Modern pentathlon competitions at the 2011 Pan American Games in Guadalajara was held from October 15 to October 16 at the Hipica Club. The sport became the first sport to be completed out of the 36 sports on the program.

==Medal summary==

===Medal table===

| Rank | Nation | Gold | Silver | Bronze | Total |
| 1 | Mexico | 1 | 0 | 1 | 2 |
| 2 | United States | 1 | 0 | 0 | 1 |
| 3 | Brazil | 0 | 1 | 0 | 1 |
| Guatemala | 0 | 1 | 0 | 1 |
| 5 | Chile | 0 | 0 | 1 | 1 |
| Totals (5 entries) |  | 2 | 2 | 2 | 6 |

===Events===
| Men's | | | |
| Women's | | | |

| Event | Gold | Silver | Bronze |
|---|---|---|---|
| Men's details | Oscar Soto Mexico | Andrei Gheorghe Guatemala | Esteban Bustos Chile |
| Women's details | Margaux Isaksen United States | Yane Marques Brazil | Tamara Vega Mexico |

==Schedule==
All times are Central Daylight Time (UTC-5).

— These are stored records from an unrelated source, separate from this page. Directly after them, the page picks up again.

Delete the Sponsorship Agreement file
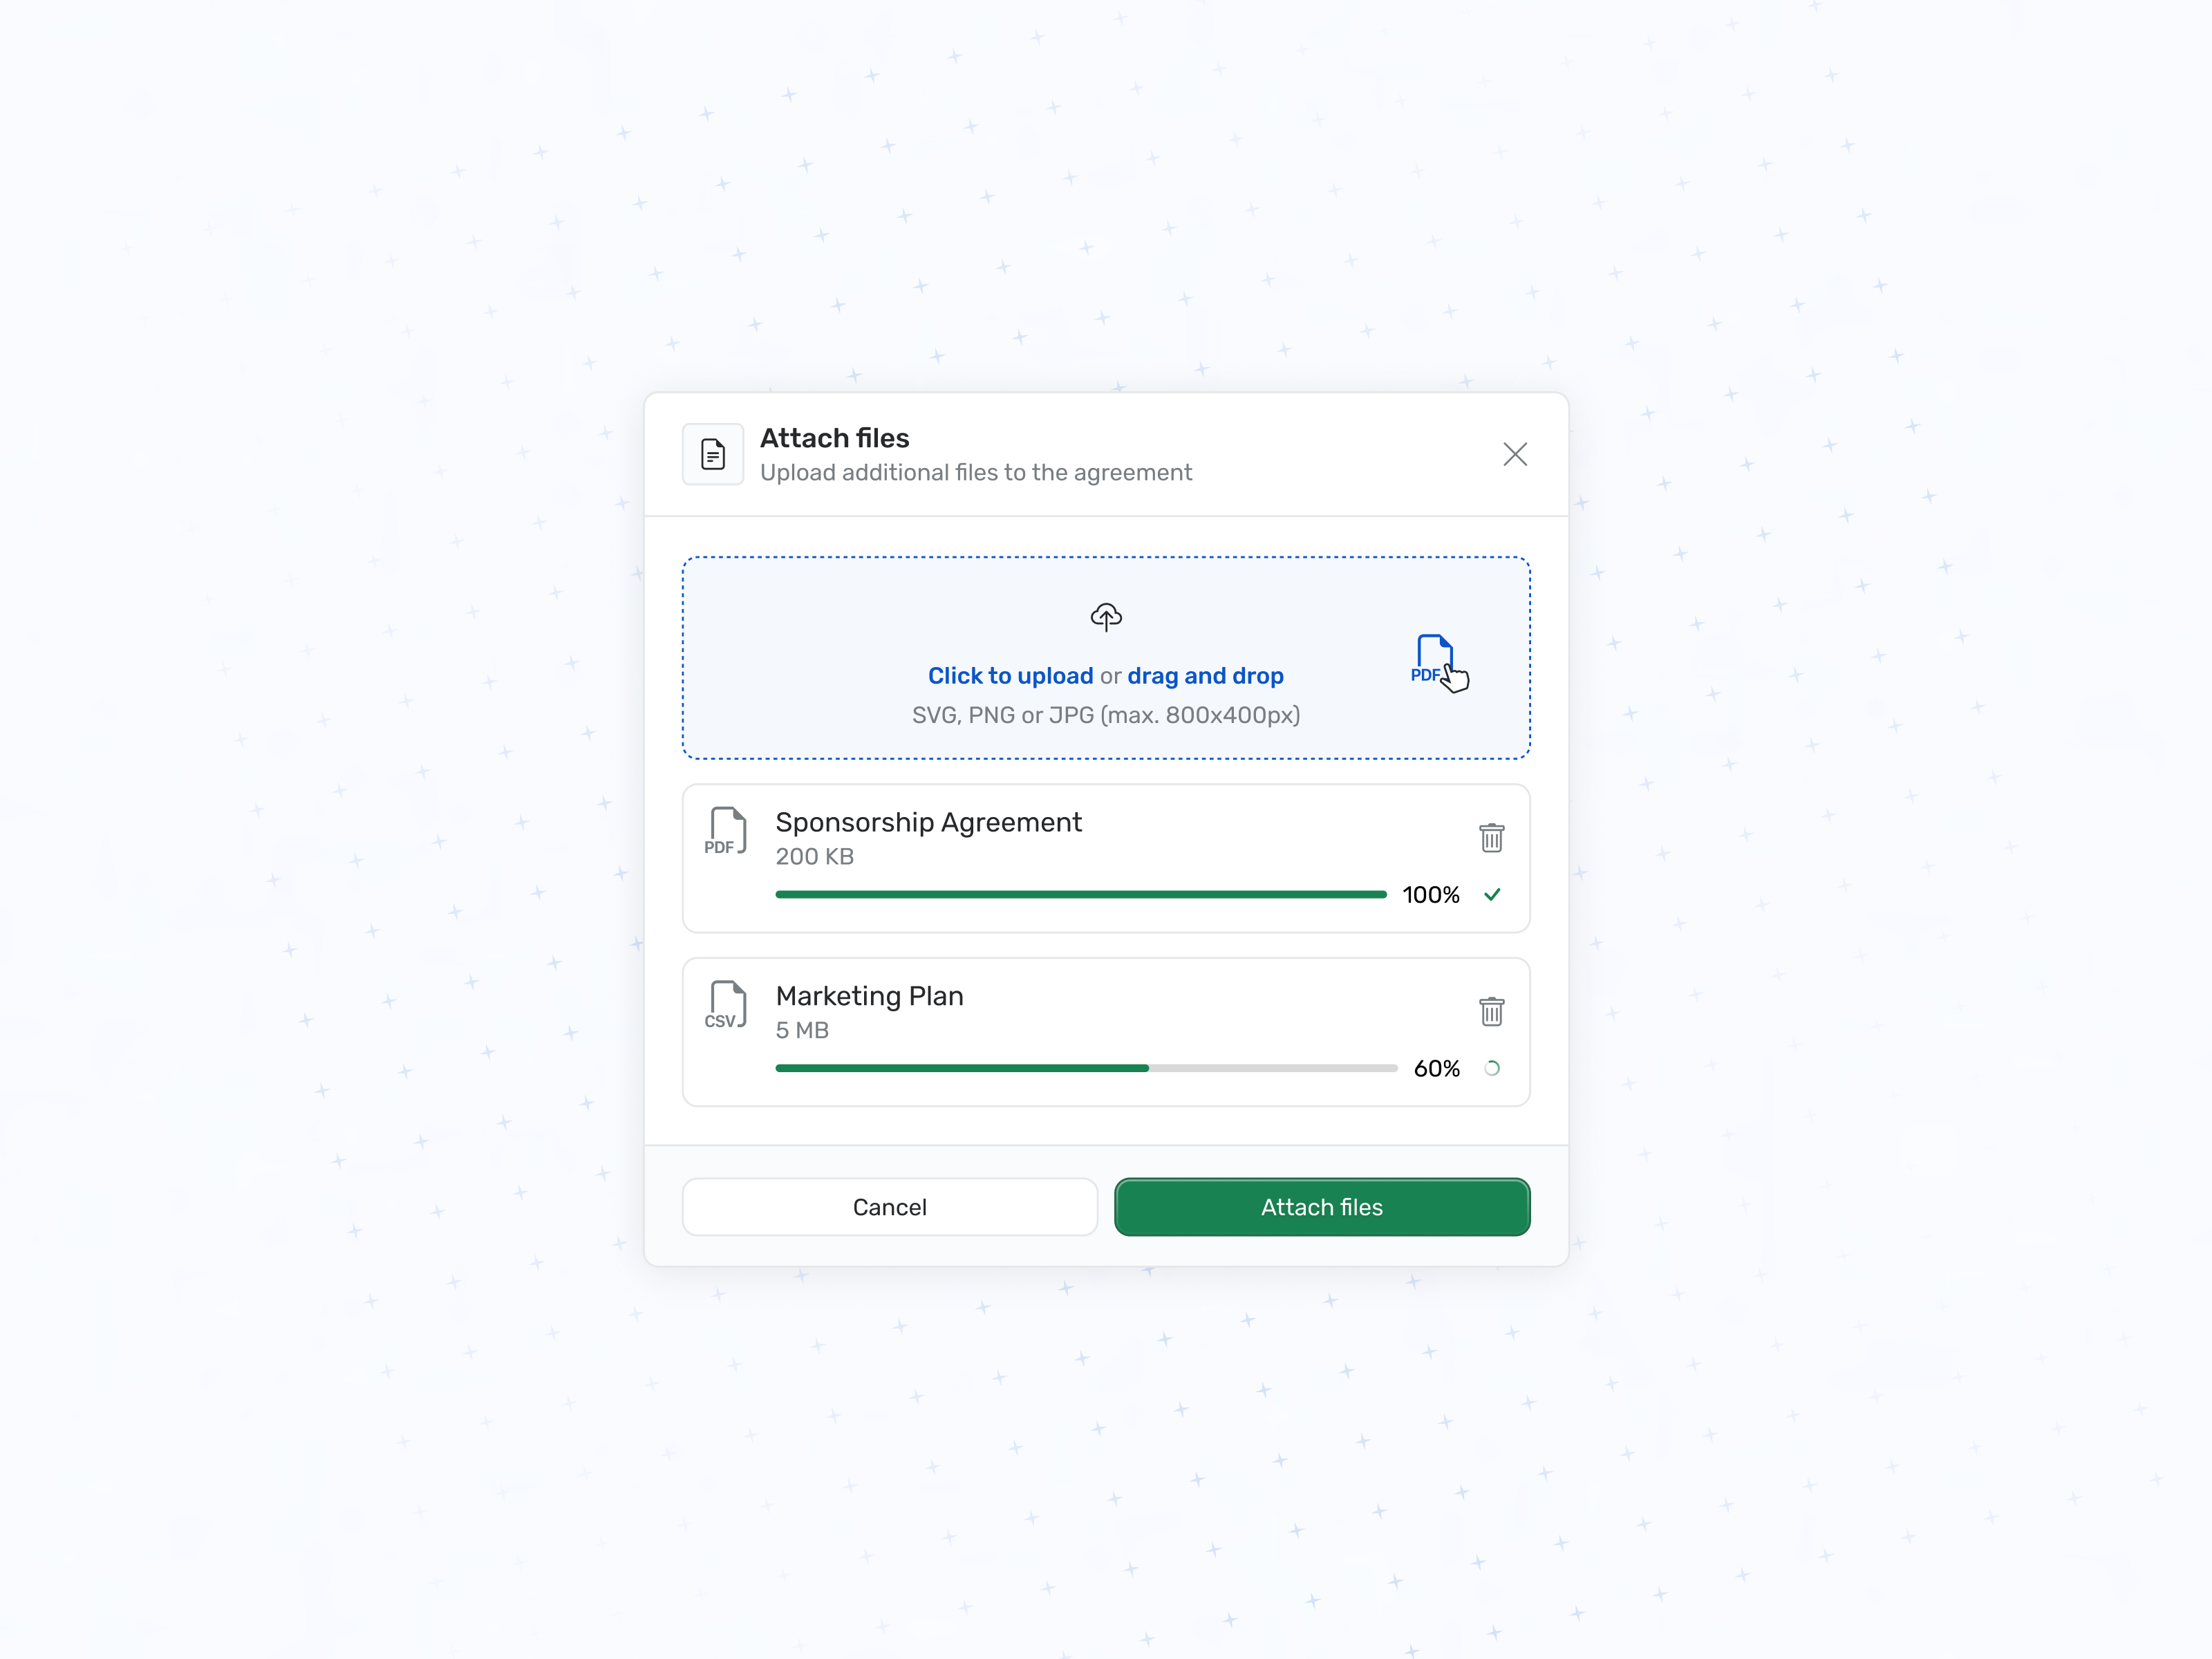Image resolution: width=2212 pixels, height=1659 pixels. 1491,837
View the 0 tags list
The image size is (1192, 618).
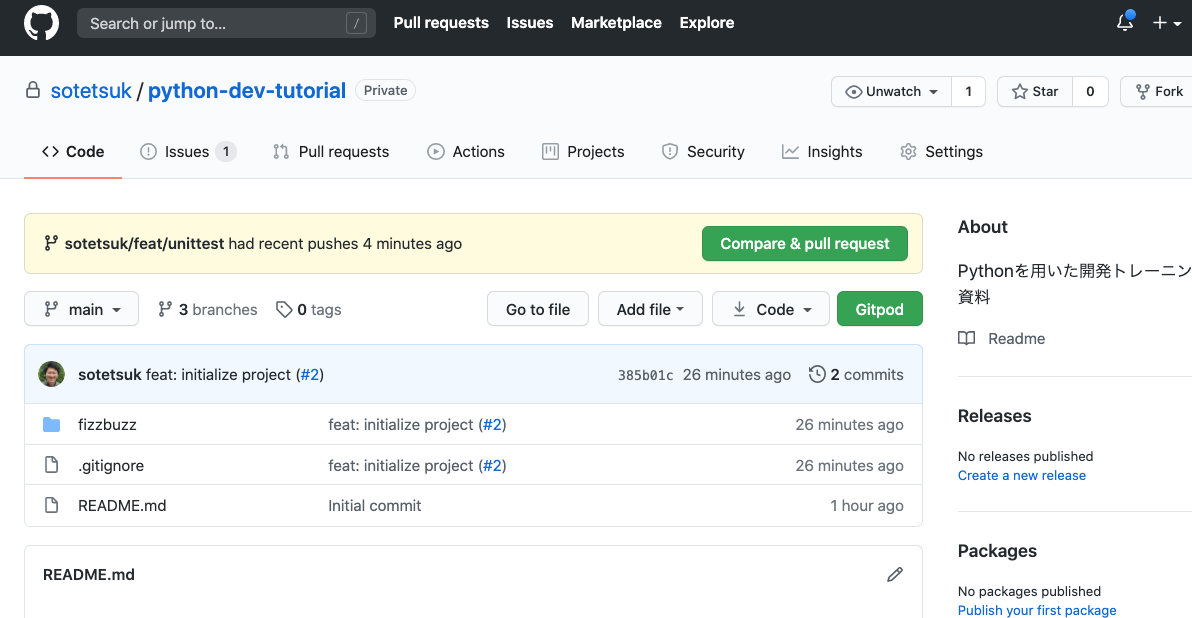[x=309, y=310]
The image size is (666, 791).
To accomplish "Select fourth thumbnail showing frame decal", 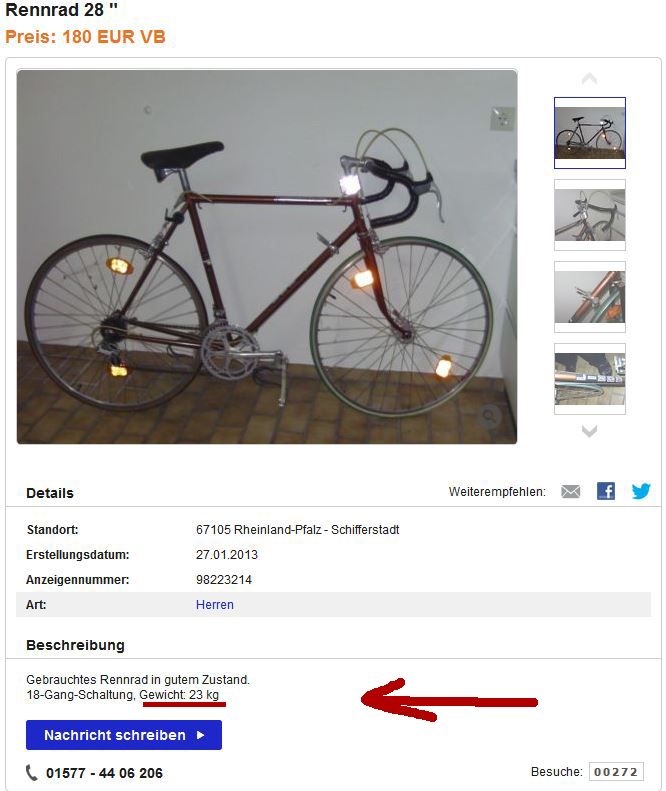I will [x=590, y=379].
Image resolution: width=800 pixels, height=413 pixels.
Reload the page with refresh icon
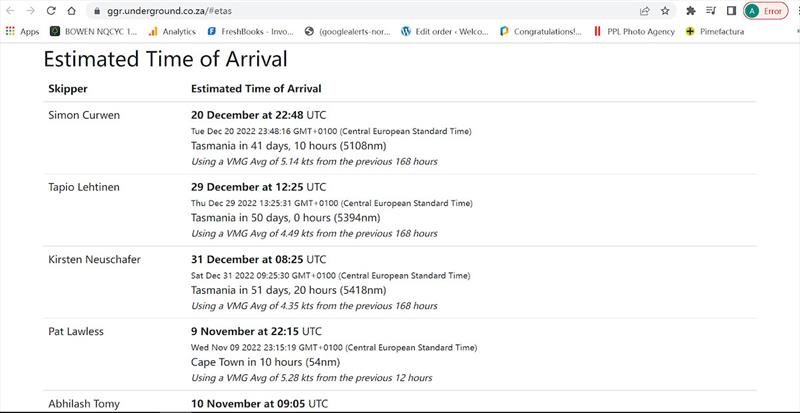click(x=51, y=11)
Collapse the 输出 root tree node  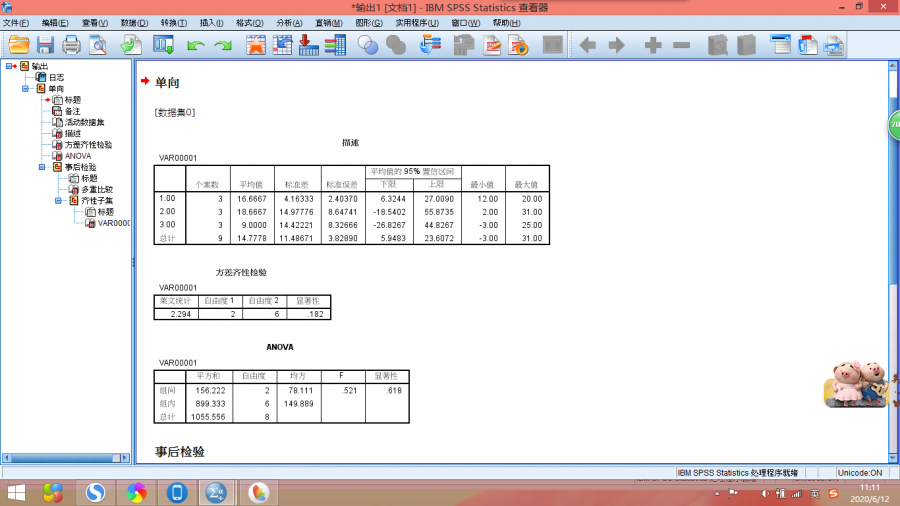[x=10, y=66]
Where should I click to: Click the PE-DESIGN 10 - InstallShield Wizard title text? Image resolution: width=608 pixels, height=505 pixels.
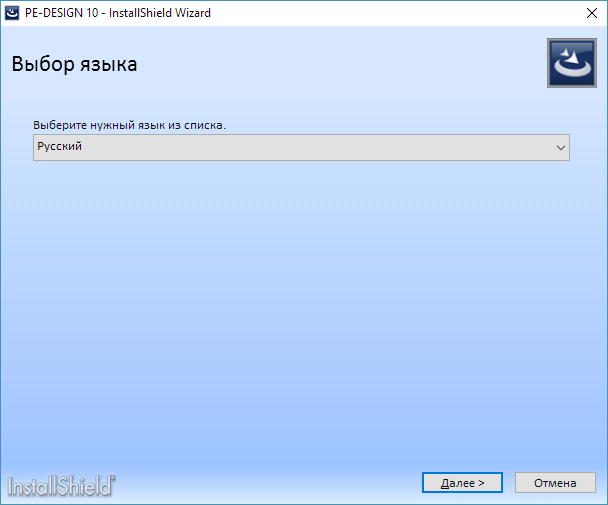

| Day | Date | Start | Finish | Event | Phase |
|---|---|---|---|---|---|
| Day 2 | Saturday October 15, 2011 | 9:00 | 17:30 | Women's individual | Finals |
| Day 3 | Sunday October 16, 2011 | 9:00 | 17:30 | Men's individual | Finals |

==Qualification==

There is a quota of 40 athletes (24 male, 16 female) (however one spot over quota for each gender was allowed); Mexico as the host country is guaranteed a full team of four athletes (two men and two women). Qualification is done on a country basis, not an individual basis.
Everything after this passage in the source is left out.